The Role of Coronary Arteriography in Demonstration of Mural Thrombosis after Angioplasty (1)

The Role of Coronary Arteriography in Demonstration of Mural Thrombosis after Angioplasty (1)Thrombosis has been recognized as an important component of vascular response to coronary angioplasty, since it underlies acute complications and can contribute to late restenosis. Recognition of intracoronary thrombi may have significant consequences in patient management. The accuracy of arteriography for demonstration of intracoronary thrombi after angioplasty is unclear. Early studies indicated a high sensitivity for arteriography in demonstration of occlusive thrombosis in acute myocardial infarction. However, later reports showed little sensitivity for this method in detection of nonocclusive thrombi in unstable angina, as compared with angios-copy. The specificity of arteriography is also not defined. After angioplasty, the discrepancy between the high incidence of thrombosis in experimental models and the observed low clinical incidence of arteriographic thrombosis suggests poor sensitivity of arteriography. Initial angioscopic and intravascular ultrasound studies in man are also consistent with this idea. However, the extent of arteriographic inaccuracy, as well as possible factors influencing thrombus demonstration, are unknown.

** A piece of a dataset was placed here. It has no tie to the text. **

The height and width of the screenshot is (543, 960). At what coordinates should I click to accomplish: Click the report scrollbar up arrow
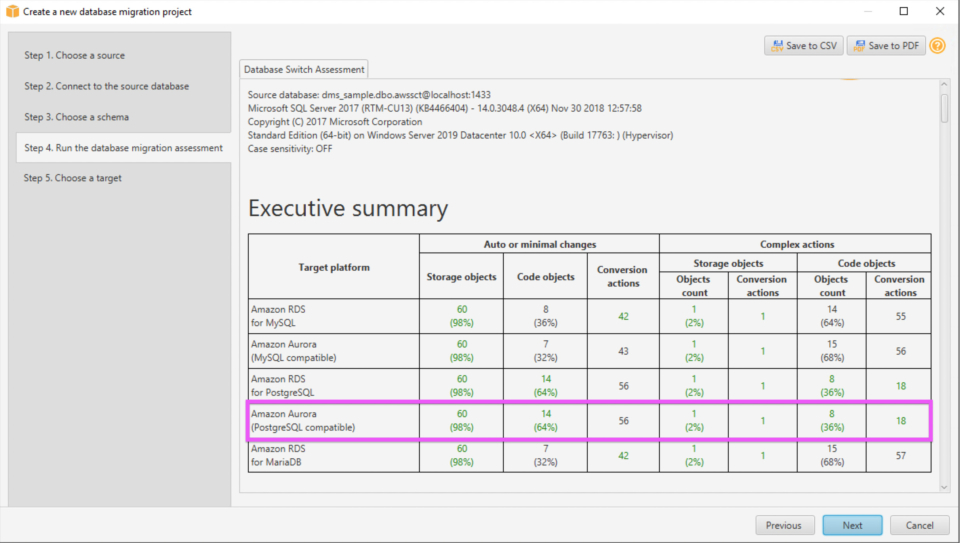click(944, 87)
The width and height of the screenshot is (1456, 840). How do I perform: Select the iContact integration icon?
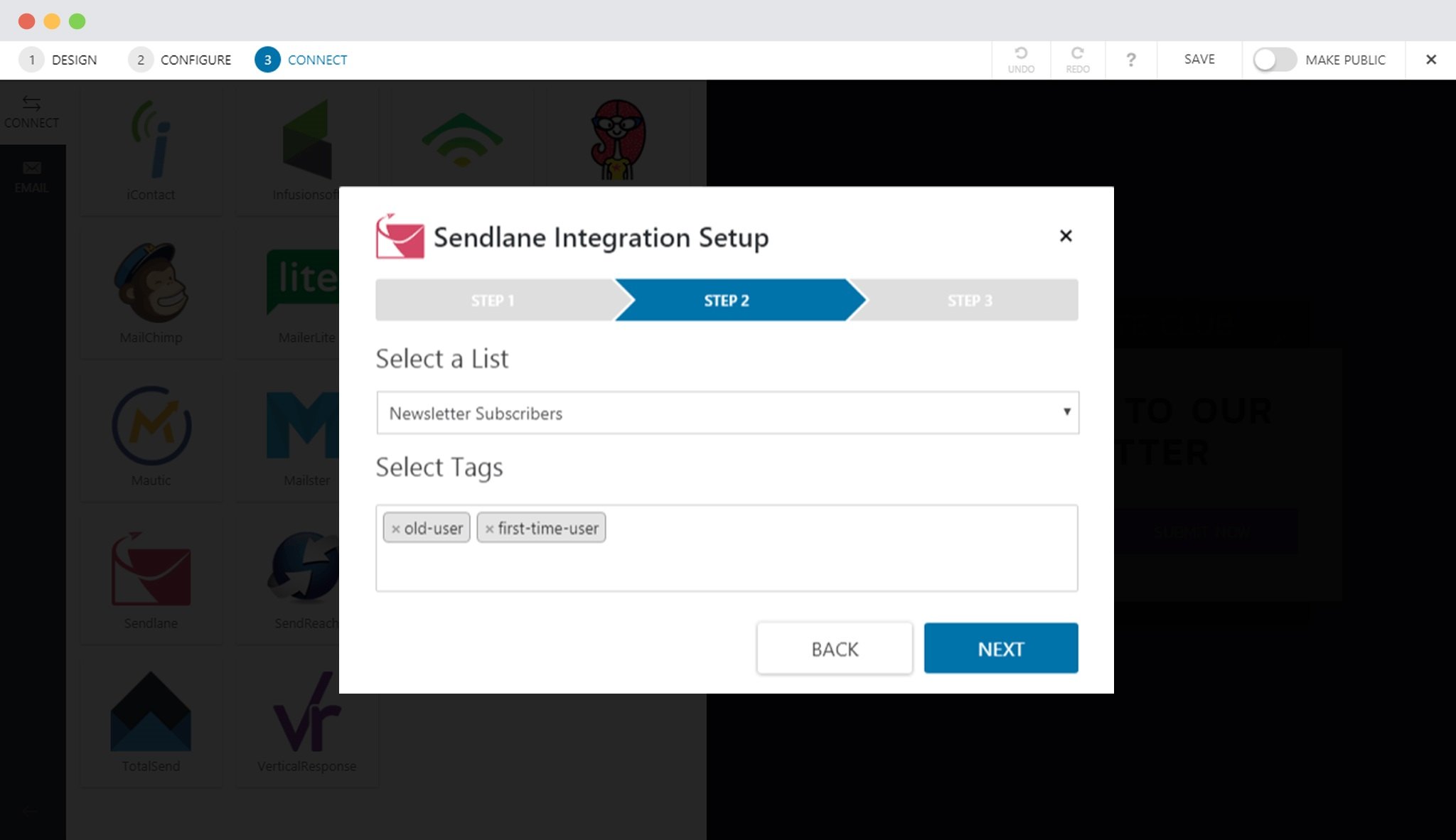151,139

In order to gain insight into these questions, we analyzed the relationship between coronary arteriographic abnormalities immediately before death and the histologic extent of mural thrombosis in dogs submitted to balloon dilation of intact coronary arteries.
Methods
The animals described in this study were in part used in previously described protocols. Briefly 77 mongrel dogs of both sexes, weighing 17 ±6 (SD) kg, were anesthetized with pentobarbital, intubated, and artificially ventilated. Systemic arterial pressure and lead 2 of the ECG were continuously monitored. Intravenous 0.9 percent NaCl solution was given at a rate of 15 to 20 ml/ kg/h. Heparin was given to 67 dogs as an intravenous bolus 30 to 50 min before angioplasty; the bolus doses were 100 IU/kg in 55 dogs and 50 IU/kg in 12 dogs. Ten dogs received no heparin. This study was performed according to the guidelines for animal care of the American Physiological Society and approved by a local committee.